Ses dimensions doivent être préalablement appréciées. Pour ce faire, nous avons l'habitude de demander des radiographies du pied sous deux incidences orthogonales, toujours en charge, à plus de 2 M. et en plaçant sur la plaque un repère millimétrique de façon à évaluer à la fois la perte de substance potentielle et la taille du greffon nécessaire.

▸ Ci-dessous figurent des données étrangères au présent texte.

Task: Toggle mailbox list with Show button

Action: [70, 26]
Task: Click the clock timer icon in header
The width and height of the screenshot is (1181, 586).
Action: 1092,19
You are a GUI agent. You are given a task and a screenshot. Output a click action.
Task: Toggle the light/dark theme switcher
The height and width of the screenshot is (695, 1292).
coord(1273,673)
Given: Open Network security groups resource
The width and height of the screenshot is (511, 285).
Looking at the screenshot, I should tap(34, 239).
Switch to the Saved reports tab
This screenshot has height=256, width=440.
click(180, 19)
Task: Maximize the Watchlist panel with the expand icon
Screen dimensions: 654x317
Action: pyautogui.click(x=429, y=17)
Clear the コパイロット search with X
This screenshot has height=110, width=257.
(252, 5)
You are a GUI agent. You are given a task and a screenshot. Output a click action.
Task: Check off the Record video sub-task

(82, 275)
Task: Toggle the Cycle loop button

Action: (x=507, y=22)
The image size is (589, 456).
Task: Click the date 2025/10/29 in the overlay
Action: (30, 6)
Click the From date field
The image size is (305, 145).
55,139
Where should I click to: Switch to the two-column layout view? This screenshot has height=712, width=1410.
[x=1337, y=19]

Le but poursuivi est de corriger ou plutôt réduire la brièveté du premier rayon. La mise en place du greffon «remet en tension» la colonne interne. Mais il doit être sans excès et compatible avec une bonne couverture cutanée. Il ne faut pas hésiter à allonger certaines structures si cela semble nécessaire et en particulier le tendon de l'extenseur propre du gros orteil qui dessine la « corde » de la déformation quelque soit d'ailleurs son sens : en valgus, varus ou érectus ...

Le greffon est placé en veillant à la bonne orientation du gros orteil (voir plus haut). A cet égard, la section plane du greffon et la préparation du support dans lequel il est encastré, permet de faire des «retouches» autorisant de petites corrections d'axe ; mieux vaut les faire prudemment et les reprendre que de compromettre le capital osseux par un geste qui se voudrait trop vite définitif. La fixation de l'ensemble : moignon phalangien, greffon, métatarsien proximal, peut être faite par des broches croisées placées d'aval en amont et inversement. Il est souvent prudent de faire un premier brochage fut-il temporaire ; de vérifier la situation avec des étalons d'angle et de fixer définitivement ensuite l'arthrodèse-reconstruction. Le greffon placé peut ensuite, selon le relief qu'il forme être sculpté ou fraisé en place à l'aide de petits instruments adaptés actionnés par un mini-moteur.

La mise en décharge est nécessairement plus longue après ce type d'intervention deux mois au moins, sinon trois. Elle est toujours prolongée par un appui progressif et prudent ensuite.

Conclusion

Les résultats de l'arthrodèse de la première articulation métatarso-phalangienne sont globalement très satisfaisants. Nous les avons déjà rapportés à plusieurs reprises, la dernière publication remontant à 1994. Depuis cette date, de nombreux cas se sont rajoutés à une série de patients suivis pour les premiers d'entre eux depuis 1976.

L'impression que nous en avons n'a pas varié : L'arthrodèse métatarso-phalangienne est une méthode fiable. Ses indications doivent rester raisonnables : elle peut être proposée lorsqu'une lésion invalidante et douloureuse de la métatarso-phalangienne ne relève plus du traitement conservateur, c'est-à-dire pour nous, de celui qui respecte la fonction articulaire. Sa réalisation relativement simple, obéit à des principes clairs et précis. On peut dans ces conditions, en attendre la restitution d'un appui correct du premier rayon et la récupération d'une fonction satisfaisante de l'avant-pied dans la majorité des cas.